Где же пацаны? Растерялись мы с ними, жаль… Они хоть, конечно, и соплезвоны, и дурачьё бесполезное, а всё же – от людоеда бежать вместе веселее, чем… Что это? Что за шорох? Как будто сучья потрескивают под чьей-то ногой?

Подхваченная необоримой жутью, Кира сорвалась с места и побежала – оступаясь, падая, цепляясь за ветки… КПД её движения был так себе, конечно: шуму много, толку мало. Но что поделаешь: смертельно напуганный человек, подгоняемый реальной опасностью, редко мыслит разумно. И вообще мыслит…

Барахтанье в лесной чащобе лишило её остатков сил. Задыхаясь, девушка схватилась рукой за ветку, другой – за бок, в который будто раскалённую спицу втыкали. Повиснув на ветке-держалке, она дышала шумно и хрипло, втягивая пересохшим горлом воздух с усилием кузнечных мехов.

- Фройлян! – её дёрнули за подол платья.

Кира взвизгнула.

- Тихо! Тихо! – заполошно зашипел знакомый голос. - Это я, Ганс!

Фройлян перевела дыхание и сглотнула.

- Где вы? – она наклонилась, потом опустилась на колени.

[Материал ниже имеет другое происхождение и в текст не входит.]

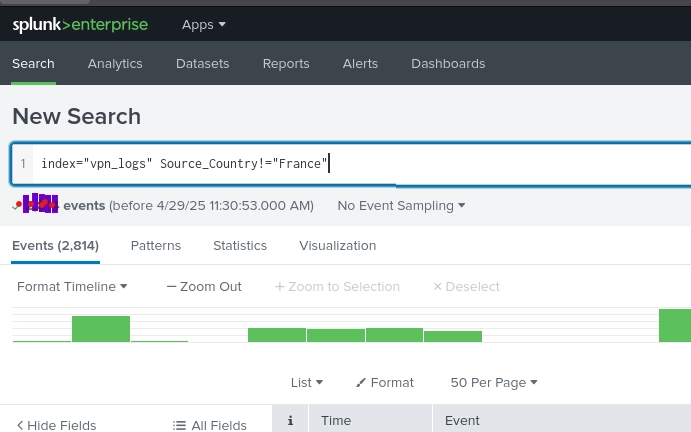Go to Reports section
Viewport: 691px width, 432px height.
286,63
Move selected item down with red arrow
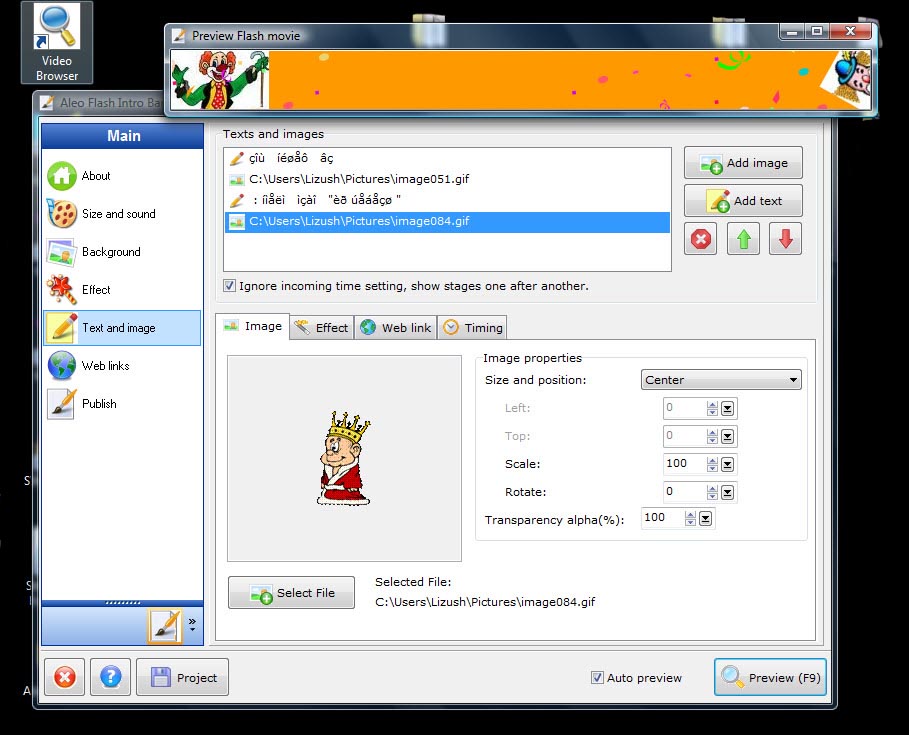This screenshot has width=909, height=735. 785,240
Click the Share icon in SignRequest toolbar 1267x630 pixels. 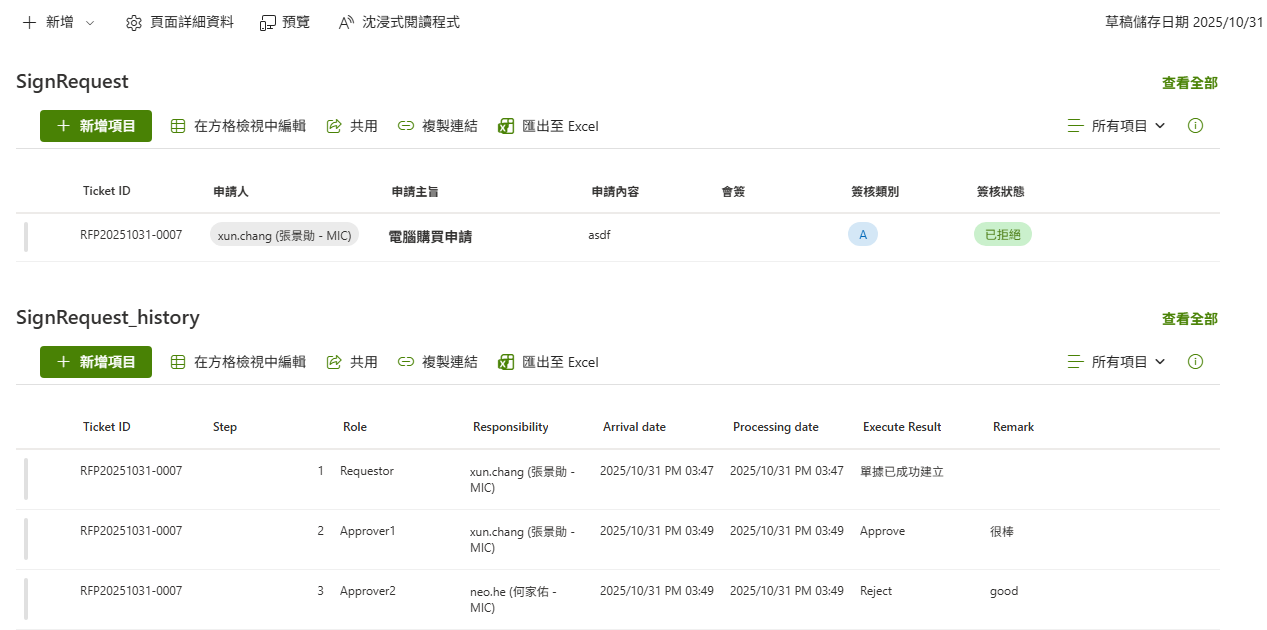click(x=335, y=126)
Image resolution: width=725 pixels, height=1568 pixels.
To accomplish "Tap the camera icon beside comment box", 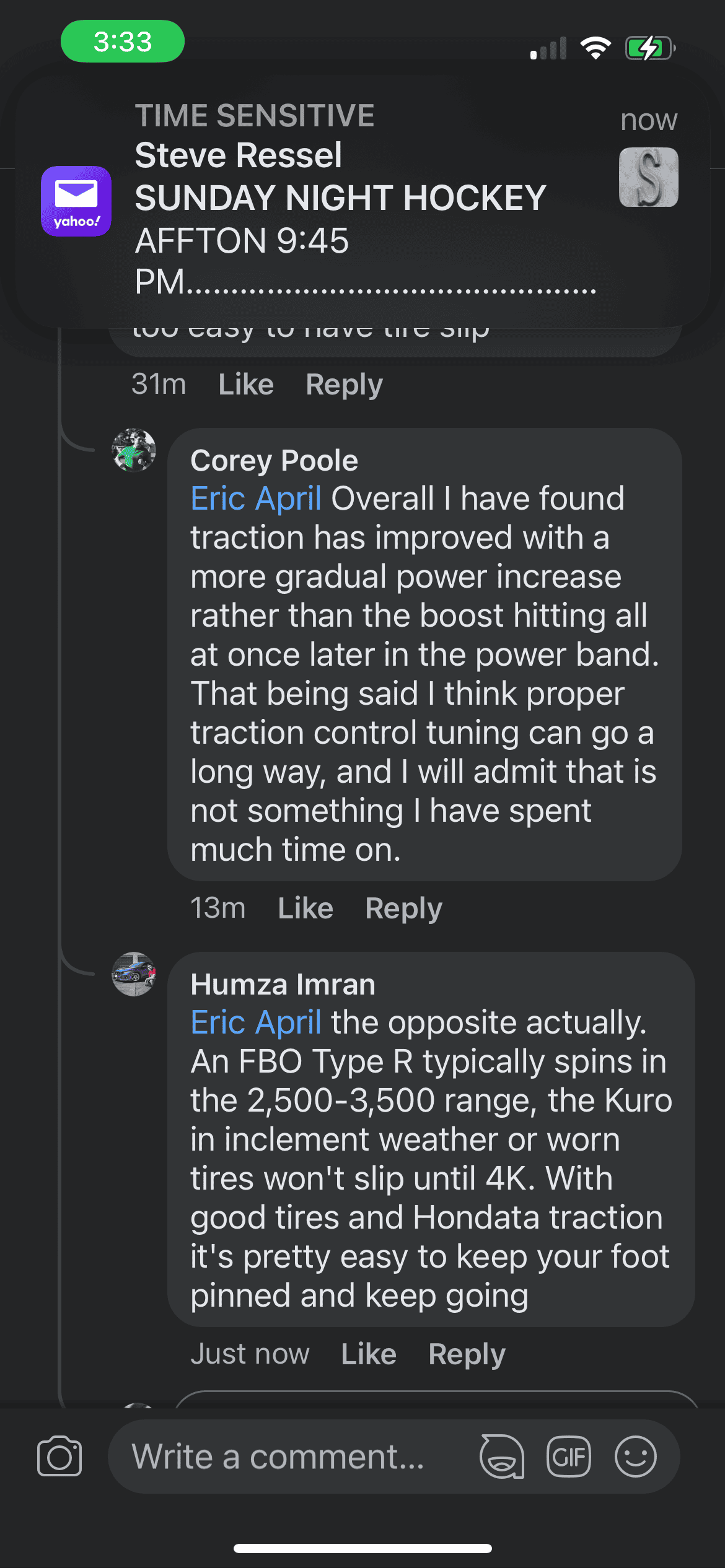I will pos(59,1457).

- Здесь! – откликнулись снизу. – Тут склон ямы какой-то… Залегли мы тут покамест.

- Зачем?! Дурачьё! Выбирайтесь немедленно и бежим отсюда – как можно скорее и как можно дальше!

- Мы не можем, - узнала Кира голос Фрица. – Спальчика ждём…

- Спальчика? – что-то не нравилась ей эта новость. – А он куда делся?

- Он вернулся в логово людоеда.

- Что?! Твою ж налево!.. Да вылезьте кто-нибудь из этой ямы! Такое ощущение, что мне вещают из могилы…

Под ногами у неё зашебуршало, и перед глазами материализовалась едва различимая тень.

- Ганс, ты?

Они сидели друг напротив друга, воткнув коленки в мягкий мох и шептали, максимально понизив голос:

- Что за нафиг? Зачем он вернулся?

- Пока мы бежали через просеку, он заприметил в углу её, прям по-над кромкой леса, крышу старого замшелого подвала. Вот и втемяшилось ему в голову, что это, вроде, и есть тайный людоедов схрон с припасами…

- Чёртов обжора!..

- Я ему: а вдруг там ледник с расчленёнными трупами? А он: если б у него на леднике трупы лежали, он бы не задумал нас резать. А я ему: а про запас? А он: ты поглянь, говорит, какие они все голодные – не, нет у них мяса, максимум - картоха… А я: а чего ж они голодные, коли у них подвал с харчами? А он: потому что людоед – тот ещё сквалыга, от домочадцев, говорит, картоху скрывает, сам по ночам ходит жрать в подвал!..

- Что за бред!

- Да с ним спорить бесполезно, ты ж знаешь, фройлян! Коли вбил себе чего в голову, так её хоть расшиби!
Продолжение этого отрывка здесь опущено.